→ Task details:
Pull every line containing "radio" from the listing below.

BEGIN Entries provided

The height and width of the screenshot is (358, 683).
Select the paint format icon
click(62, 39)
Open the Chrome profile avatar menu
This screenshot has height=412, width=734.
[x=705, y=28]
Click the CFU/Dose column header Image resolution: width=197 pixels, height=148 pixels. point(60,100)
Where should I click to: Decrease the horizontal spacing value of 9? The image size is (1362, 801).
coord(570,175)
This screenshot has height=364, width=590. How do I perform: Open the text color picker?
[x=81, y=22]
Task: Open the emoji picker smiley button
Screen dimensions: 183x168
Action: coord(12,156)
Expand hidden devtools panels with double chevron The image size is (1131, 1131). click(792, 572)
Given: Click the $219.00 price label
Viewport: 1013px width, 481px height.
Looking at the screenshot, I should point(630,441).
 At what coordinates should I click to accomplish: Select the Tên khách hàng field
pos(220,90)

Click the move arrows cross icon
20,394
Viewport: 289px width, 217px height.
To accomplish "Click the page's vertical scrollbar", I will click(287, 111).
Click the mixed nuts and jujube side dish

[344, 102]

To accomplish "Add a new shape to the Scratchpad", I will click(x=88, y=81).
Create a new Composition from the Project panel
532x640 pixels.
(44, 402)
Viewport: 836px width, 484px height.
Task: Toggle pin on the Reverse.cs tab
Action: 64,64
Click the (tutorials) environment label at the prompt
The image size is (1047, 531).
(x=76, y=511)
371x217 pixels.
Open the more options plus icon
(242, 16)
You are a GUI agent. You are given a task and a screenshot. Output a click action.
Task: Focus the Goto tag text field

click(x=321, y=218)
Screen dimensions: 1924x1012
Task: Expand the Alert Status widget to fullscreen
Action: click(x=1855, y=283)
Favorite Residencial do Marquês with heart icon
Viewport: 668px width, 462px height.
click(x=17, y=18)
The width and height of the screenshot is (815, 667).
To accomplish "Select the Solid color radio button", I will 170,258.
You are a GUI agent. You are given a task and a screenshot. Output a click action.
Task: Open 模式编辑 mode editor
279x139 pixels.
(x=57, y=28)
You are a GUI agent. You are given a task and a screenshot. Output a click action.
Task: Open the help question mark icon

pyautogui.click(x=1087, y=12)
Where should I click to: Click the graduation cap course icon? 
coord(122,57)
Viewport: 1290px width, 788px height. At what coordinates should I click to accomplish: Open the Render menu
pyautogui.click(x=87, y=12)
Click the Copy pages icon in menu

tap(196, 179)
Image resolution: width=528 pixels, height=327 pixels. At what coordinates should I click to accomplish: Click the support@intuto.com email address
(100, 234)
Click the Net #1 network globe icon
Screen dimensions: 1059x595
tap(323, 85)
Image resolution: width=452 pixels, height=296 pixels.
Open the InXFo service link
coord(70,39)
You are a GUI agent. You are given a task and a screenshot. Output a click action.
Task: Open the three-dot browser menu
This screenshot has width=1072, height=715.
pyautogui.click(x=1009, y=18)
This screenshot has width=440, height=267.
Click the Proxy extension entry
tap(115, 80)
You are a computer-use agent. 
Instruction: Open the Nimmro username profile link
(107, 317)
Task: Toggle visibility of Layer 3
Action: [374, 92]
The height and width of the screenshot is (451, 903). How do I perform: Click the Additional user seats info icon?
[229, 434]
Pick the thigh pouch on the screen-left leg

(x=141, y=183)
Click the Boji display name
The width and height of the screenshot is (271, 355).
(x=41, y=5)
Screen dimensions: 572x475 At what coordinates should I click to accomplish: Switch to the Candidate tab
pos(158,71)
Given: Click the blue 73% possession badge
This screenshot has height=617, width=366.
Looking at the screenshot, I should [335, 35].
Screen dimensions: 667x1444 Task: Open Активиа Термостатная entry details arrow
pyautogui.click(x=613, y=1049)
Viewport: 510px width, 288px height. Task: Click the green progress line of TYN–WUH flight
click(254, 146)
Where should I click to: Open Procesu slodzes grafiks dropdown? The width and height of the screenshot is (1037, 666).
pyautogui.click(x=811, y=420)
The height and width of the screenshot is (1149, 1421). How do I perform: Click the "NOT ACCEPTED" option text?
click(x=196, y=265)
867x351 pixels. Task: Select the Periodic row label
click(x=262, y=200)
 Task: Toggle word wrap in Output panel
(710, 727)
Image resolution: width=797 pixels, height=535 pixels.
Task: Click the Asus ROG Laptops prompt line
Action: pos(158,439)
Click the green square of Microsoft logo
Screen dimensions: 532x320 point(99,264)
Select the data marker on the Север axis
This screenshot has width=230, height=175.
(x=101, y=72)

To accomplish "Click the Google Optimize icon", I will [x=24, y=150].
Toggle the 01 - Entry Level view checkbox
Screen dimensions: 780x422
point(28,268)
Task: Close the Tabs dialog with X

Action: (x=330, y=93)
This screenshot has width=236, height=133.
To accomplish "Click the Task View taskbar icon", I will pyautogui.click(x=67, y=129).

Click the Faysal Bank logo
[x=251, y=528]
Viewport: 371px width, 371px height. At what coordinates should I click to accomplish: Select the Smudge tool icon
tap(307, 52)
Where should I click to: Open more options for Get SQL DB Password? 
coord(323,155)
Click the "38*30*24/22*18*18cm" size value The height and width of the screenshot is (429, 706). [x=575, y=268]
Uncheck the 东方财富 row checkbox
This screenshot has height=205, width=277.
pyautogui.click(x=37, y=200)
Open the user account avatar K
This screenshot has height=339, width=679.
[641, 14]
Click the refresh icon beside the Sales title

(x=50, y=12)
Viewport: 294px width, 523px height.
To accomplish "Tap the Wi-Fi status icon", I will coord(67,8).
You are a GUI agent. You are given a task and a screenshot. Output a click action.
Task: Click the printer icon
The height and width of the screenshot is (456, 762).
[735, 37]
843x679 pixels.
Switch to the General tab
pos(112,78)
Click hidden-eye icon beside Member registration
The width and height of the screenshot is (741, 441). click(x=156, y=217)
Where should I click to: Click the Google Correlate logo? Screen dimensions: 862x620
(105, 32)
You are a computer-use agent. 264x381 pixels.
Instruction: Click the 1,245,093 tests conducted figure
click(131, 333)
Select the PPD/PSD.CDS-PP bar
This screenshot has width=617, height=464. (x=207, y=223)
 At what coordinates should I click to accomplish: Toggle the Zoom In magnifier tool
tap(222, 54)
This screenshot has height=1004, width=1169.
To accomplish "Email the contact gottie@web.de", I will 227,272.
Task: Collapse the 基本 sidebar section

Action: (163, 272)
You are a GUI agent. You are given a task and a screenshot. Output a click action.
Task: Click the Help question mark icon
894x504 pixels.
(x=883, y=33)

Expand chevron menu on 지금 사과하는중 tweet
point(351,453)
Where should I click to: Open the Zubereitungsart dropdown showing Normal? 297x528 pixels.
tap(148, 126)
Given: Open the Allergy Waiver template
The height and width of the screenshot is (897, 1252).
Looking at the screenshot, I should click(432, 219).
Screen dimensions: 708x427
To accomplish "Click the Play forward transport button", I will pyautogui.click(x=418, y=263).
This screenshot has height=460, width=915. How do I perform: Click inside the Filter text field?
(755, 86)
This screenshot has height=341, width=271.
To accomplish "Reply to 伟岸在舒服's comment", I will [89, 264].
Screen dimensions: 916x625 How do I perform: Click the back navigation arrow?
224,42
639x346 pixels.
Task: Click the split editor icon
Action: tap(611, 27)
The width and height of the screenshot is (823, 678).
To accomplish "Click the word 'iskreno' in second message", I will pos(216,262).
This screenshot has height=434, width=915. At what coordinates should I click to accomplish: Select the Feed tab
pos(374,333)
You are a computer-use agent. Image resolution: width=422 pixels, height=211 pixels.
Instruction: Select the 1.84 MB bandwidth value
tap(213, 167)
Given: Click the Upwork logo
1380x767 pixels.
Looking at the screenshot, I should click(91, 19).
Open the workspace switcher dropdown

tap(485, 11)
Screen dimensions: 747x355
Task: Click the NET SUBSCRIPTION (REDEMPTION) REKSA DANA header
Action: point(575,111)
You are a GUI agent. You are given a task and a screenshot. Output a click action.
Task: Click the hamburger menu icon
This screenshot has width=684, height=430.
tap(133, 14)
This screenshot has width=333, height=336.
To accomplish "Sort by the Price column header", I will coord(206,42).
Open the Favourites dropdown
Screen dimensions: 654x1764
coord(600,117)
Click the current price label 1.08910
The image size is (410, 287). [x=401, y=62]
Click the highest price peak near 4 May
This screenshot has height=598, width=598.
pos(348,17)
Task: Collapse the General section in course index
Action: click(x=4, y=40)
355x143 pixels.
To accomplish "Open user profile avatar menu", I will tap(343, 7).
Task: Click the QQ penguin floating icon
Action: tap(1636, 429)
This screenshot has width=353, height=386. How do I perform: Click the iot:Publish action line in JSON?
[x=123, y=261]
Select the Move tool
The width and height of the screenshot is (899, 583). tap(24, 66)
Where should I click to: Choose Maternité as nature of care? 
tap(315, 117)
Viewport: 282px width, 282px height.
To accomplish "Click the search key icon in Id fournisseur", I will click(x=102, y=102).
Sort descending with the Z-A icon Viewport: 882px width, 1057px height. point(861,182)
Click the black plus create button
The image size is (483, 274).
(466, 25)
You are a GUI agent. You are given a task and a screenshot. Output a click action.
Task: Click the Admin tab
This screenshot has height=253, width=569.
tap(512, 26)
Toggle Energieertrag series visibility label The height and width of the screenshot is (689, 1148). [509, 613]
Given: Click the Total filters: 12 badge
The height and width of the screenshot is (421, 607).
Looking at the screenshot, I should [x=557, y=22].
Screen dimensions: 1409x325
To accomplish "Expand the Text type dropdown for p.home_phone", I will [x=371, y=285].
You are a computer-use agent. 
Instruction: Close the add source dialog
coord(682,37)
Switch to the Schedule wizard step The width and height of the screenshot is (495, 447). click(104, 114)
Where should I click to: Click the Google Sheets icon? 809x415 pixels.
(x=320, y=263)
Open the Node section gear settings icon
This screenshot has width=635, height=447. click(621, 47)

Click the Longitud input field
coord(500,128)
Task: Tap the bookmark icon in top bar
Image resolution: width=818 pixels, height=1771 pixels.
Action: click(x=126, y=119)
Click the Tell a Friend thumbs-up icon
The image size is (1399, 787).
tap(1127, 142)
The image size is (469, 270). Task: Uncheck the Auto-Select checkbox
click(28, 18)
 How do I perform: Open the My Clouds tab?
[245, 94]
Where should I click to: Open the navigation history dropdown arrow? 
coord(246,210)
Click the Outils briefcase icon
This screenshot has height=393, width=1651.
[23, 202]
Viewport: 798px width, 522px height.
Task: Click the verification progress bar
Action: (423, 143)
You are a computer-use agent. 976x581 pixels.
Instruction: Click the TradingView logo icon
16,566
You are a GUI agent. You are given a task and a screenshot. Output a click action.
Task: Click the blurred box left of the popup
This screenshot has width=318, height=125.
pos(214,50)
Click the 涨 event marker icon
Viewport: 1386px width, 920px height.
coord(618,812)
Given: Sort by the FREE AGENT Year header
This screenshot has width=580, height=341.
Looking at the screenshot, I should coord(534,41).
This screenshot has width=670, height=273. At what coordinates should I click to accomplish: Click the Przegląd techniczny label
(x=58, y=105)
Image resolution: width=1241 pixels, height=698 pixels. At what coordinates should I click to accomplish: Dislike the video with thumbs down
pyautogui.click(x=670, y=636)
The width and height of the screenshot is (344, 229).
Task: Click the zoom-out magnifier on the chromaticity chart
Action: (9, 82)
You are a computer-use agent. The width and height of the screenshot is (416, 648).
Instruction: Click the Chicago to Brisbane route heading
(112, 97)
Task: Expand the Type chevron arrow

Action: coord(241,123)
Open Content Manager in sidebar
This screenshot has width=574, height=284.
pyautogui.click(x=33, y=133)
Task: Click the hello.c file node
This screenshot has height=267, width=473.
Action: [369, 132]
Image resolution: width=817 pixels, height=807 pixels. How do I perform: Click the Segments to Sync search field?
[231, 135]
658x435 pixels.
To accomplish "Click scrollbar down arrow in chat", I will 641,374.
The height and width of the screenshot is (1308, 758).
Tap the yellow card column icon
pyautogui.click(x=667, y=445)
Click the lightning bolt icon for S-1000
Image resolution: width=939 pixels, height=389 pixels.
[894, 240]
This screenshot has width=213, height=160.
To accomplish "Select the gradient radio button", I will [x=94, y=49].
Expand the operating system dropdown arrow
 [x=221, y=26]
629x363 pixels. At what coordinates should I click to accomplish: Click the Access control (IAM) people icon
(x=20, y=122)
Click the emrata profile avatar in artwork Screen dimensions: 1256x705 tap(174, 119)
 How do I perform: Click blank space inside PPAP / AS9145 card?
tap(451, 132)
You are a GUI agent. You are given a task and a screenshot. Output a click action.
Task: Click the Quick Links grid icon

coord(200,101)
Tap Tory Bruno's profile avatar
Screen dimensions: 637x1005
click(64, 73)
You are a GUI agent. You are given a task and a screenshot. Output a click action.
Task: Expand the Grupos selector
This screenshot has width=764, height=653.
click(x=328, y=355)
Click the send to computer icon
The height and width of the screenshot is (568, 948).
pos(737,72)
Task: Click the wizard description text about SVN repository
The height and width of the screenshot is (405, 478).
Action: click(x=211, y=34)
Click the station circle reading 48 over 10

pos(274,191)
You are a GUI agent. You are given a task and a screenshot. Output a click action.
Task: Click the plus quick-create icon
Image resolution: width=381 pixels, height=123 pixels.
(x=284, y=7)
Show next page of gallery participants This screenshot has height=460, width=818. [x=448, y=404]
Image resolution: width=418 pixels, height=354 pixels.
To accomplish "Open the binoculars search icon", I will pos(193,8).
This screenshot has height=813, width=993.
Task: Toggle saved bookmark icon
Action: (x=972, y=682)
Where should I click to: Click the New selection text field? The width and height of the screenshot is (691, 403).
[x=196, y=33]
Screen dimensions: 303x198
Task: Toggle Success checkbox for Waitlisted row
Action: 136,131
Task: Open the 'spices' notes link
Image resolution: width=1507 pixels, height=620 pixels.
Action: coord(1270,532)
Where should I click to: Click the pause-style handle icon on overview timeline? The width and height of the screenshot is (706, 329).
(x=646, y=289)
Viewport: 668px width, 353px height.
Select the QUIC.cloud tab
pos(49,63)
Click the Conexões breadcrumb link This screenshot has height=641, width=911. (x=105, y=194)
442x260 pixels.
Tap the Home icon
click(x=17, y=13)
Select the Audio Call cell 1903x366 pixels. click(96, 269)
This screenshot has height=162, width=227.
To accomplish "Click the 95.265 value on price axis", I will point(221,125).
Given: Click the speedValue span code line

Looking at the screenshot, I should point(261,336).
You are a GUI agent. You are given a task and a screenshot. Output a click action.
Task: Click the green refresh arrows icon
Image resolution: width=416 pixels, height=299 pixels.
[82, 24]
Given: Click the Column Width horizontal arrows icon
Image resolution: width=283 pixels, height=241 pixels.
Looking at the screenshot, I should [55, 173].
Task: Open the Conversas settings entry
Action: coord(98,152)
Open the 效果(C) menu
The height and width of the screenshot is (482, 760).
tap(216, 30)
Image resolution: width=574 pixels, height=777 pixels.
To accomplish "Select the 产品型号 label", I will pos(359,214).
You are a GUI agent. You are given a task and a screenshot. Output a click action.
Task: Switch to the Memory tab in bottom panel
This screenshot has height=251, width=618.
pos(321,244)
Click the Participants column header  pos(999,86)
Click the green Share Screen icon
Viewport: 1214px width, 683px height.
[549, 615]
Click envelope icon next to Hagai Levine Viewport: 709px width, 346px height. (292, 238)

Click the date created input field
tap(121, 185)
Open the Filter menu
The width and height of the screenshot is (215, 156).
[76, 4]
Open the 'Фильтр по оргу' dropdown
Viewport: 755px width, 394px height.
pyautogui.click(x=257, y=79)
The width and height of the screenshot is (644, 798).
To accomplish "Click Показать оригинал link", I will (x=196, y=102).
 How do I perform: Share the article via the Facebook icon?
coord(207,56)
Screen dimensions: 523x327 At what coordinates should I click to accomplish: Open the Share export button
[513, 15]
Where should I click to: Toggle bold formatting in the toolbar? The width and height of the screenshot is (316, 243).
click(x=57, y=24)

END Entries provided

→ Result for this task:
To accomplish "Select the Solid color radio button", I will 170,258.
To accomplish "Select the gradient radio button", I will [x=94, y=49].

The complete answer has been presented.